Problem to work on
Check each line of the data below for the word "Toggle". How many lines have it? Answer with the number alone.

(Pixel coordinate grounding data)
+--
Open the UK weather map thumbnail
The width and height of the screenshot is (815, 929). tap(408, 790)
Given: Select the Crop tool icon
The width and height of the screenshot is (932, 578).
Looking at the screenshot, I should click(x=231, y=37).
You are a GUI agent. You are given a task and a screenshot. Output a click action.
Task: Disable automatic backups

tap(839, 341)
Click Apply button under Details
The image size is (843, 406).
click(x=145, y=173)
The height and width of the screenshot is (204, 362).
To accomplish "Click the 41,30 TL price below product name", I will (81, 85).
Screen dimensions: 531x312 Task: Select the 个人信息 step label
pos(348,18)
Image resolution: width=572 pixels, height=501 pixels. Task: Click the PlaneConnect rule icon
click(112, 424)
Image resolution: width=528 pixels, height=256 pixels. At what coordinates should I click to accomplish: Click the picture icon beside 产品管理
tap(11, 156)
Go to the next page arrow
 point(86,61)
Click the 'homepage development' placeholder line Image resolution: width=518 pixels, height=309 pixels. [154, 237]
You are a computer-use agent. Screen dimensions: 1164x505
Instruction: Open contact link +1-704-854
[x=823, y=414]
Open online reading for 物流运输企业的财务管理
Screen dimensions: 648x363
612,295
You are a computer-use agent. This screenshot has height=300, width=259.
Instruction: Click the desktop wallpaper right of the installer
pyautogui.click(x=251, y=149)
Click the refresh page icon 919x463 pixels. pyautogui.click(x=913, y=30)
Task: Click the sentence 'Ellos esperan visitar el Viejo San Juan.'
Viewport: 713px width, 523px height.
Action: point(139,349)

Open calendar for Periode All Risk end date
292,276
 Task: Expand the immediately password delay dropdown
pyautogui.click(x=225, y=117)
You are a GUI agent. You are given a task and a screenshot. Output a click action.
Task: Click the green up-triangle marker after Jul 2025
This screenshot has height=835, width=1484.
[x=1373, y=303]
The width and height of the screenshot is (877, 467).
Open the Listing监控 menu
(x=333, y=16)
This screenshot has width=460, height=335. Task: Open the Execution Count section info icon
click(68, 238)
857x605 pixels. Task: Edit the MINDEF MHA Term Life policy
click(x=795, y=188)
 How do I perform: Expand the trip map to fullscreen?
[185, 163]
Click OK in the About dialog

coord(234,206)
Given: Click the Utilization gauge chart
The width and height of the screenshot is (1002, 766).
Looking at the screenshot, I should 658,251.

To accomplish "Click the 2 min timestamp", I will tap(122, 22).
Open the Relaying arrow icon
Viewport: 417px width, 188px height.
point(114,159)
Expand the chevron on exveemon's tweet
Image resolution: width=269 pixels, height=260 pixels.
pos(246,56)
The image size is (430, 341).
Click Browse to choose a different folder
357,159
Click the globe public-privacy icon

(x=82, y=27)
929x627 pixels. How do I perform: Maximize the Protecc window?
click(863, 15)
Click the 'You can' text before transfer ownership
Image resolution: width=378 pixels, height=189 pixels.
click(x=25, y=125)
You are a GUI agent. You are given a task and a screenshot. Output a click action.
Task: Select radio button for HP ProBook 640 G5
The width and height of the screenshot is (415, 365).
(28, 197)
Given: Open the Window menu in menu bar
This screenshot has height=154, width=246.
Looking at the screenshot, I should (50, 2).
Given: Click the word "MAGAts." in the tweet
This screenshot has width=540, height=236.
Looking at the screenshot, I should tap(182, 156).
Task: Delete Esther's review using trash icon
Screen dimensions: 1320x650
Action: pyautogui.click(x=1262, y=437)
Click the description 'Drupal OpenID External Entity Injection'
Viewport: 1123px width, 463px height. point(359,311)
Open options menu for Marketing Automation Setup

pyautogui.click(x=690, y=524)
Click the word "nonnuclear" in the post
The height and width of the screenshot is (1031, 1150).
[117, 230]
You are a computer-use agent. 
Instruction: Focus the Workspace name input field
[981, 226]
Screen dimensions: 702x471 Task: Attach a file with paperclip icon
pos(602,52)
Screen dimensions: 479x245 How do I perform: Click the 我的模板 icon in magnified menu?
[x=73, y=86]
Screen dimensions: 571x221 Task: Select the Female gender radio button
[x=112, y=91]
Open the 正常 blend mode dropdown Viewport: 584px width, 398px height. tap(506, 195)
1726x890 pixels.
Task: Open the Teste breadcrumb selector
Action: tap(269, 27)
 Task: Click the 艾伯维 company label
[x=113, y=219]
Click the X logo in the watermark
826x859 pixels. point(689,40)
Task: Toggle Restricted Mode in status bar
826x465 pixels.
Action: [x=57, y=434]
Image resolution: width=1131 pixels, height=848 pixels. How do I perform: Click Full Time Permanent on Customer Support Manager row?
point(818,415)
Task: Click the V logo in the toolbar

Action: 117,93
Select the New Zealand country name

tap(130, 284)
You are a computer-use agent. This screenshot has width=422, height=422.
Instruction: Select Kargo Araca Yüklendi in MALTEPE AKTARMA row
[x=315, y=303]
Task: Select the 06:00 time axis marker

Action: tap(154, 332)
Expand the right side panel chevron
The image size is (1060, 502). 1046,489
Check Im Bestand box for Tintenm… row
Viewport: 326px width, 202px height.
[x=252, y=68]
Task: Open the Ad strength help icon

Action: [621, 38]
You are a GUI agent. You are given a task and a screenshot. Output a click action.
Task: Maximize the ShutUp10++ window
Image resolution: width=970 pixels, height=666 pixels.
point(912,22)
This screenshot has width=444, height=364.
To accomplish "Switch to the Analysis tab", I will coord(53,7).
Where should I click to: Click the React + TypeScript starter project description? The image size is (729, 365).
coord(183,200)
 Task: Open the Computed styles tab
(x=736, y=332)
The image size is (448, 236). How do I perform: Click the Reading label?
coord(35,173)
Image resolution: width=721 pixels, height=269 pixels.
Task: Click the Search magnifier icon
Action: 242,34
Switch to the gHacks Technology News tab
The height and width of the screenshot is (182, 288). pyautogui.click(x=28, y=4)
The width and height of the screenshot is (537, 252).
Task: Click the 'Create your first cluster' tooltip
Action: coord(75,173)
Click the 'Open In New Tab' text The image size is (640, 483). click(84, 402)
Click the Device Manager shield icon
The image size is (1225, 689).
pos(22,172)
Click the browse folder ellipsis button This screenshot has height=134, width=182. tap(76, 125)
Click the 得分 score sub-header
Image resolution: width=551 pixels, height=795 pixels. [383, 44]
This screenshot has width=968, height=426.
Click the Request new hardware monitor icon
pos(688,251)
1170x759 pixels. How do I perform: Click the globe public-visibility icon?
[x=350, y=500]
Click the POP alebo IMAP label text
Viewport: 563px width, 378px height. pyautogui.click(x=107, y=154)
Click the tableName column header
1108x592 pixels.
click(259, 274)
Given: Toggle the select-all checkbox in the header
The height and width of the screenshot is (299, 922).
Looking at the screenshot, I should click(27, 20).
+--
Response
2